In February, the Competition and Markets Authority (“CMA”) published its long-awaited draft guidance on the application of UK antitrust law to sustainability agreements (the “Guidance”). The Guidance aims to provide greater legal certainty around the circumstances in which legitimate industry collaboration to address environmental sustainability issues, including climate change, can take place.
The Guidance is based around the concept of ‘environmental sustainability agreements’ (“ESAs”), defined as ‘agreements or concerted practices between competitors and potential competitors which are aimed at preventing, reducing or mitigating the adverse impact that economic activities have on environmental sustainability or assessing the impact of their activities on environmental sustainability’.
Within ESAs, the Guidance also identifies a sub-set of ‘climate change agreements’, namely those that contribute towards the UK’s binding climate change targets under domestic or international law. The Guidance considers the application of UK competition law to ESAs, in particular the prohibition on anti-competitive agreements under Chapter I of the Competition Act 1998 (the “Chapter I Prohibition”).
Which ESAs could infringe the Chapter I Prohibition?
The Guidance sets out types of ESAs which are unlikely to infringe the Chapter I Prohibition e.g. agreements which allow the parties to achieve something jointly which they could not do individually; or agreements that establish industry-wide efforts or standards to tackle climate change.
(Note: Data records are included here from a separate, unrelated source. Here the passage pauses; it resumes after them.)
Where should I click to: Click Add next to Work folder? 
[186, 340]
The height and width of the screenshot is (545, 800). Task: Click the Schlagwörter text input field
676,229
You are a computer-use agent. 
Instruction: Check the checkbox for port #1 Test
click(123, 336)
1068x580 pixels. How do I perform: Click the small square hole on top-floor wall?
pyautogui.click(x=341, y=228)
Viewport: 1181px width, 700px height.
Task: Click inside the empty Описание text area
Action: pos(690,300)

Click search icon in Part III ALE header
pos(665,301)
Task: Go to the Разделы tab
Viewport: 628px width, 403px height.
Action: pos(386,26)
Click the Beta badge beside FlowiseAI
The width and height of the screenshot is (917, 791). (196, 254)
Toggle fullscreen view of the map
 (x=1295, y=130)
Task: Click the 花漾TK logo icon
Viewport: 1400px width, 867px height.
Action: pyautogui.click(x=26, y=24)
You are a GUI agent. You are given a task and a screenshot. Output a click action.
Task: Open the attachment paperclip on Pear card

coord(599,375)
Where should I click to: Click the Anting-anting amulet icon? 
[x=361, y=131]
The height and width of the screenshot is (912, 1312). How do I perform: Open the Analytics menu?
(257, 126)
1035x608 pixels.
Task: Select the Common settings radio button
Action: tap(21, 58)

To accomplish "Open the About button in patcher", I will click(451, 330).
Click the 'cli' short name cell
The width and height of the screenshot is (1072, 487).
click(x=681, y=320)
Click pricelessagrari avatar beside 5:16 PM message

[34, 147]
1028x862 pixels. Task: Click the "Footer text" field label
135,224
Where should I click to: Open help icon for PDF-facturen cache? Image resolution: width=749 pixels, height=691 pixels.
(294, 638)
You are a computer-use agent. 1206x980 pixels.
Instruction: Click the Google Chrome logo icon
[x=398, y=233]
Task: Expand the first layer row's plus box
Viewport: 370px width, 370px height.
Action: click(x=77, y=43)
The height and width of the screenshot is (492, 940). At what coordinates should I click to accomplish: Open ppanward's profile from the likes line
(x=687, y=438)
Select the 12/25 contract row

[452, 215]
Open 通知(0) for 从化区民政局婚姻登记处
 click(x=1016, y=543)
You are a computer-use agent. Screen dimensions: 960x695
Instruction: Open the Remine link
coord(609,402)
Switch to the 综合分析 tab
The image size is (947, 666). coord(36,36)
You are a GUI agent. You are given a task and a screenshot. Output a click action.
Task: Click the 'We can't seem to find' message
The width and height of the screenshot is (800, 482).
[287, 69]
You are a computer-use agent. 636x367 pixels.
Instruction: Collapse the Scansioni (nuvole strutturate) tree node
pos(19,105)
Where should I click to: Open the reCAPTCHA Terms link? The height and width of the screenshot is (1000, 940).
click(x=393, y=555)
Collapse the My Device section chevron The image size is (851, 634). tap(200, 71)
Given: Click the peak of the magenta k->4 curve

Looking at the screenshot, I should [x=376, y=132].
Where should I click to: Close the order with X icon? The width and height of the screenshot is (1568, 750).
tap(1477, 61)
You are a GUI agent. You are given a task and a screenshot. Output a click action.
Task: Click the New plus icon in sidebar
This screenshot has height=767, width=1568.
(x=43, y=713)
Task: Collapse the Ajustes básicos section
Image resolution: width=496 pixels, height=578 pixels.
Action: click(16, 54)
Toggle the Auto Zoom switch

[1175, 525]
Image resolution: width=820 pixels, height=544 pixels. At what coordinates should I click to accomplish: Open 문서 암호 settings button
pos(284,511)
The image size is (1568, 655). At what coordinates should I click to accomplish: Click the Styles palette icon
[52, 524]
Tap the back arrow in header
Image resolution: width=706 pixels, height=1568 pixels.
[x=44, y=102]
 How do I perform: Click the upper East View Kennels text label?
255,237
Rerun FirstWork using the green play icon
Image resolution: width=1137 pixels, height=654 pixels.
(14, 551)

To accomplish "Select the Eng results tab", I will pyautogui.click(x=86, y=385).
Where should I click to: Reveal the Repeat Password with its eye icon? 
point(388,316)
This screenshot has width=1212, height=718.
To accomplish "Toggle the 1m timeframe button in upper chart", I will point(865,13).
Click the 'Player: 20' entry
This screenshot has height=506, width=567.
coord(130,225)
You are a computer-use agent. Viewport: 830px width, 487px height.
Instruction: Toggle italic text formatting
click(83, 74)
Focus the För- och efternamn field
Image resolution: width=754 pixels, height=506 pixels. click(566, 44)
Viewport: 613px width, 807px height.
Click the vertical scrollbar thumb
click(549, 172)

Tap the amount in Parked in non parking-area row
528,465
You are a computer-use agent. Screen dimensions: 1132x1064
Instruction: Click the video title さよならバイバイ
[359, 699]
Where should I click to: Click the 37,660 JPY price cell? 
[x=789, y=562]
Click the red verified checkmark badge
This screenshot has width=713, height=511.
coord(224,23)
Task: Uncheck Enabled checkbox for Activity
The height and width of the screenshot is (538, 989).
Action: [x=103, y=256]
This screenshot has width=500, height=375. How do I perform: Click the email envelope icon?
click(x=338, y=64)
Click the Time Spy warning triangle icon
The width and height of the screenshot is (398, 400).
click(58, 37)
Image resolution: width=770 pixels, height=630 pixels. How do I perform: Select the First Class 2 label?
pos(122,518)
We would expect that very many ESAs will generally fall outside the Chapter I Prohibition because they don’t relate to the way companies compete with each other (or don’t have an appreciable adverse effect on competition).
In contrast, ESAs with the 'object’ of restricting competition or which could have an appreciably adverse effect on competition (which we would generally expect to be the smaller proportion) could risk infringing the Chapter I Prohibition unless they can benefit from an exemption from this prohibition. Such agreements could include, for example, agreements that set the price at which products meeting an agreed environmental standard are sold.
Exemptions for ESAs that might otherwise restrict competition
In order for an ESA that has the object of restricting competition or may give rise to restrictive effects on competition to be exempt from the Chapter I Prohibition, it must fulfil four cumulative conditions:
- the ESA must contribute to certain benefits, namely improving production or distribution or contribute to promoting technical or economic progress;
- the ESA and any restrictions of competition within the ESA must be indispensable to the achievement of those benefits;
- consumers must receive a fair share of the benefits; and
- the ESA must not eliminate competition in respect of a substantial part of the products concerned.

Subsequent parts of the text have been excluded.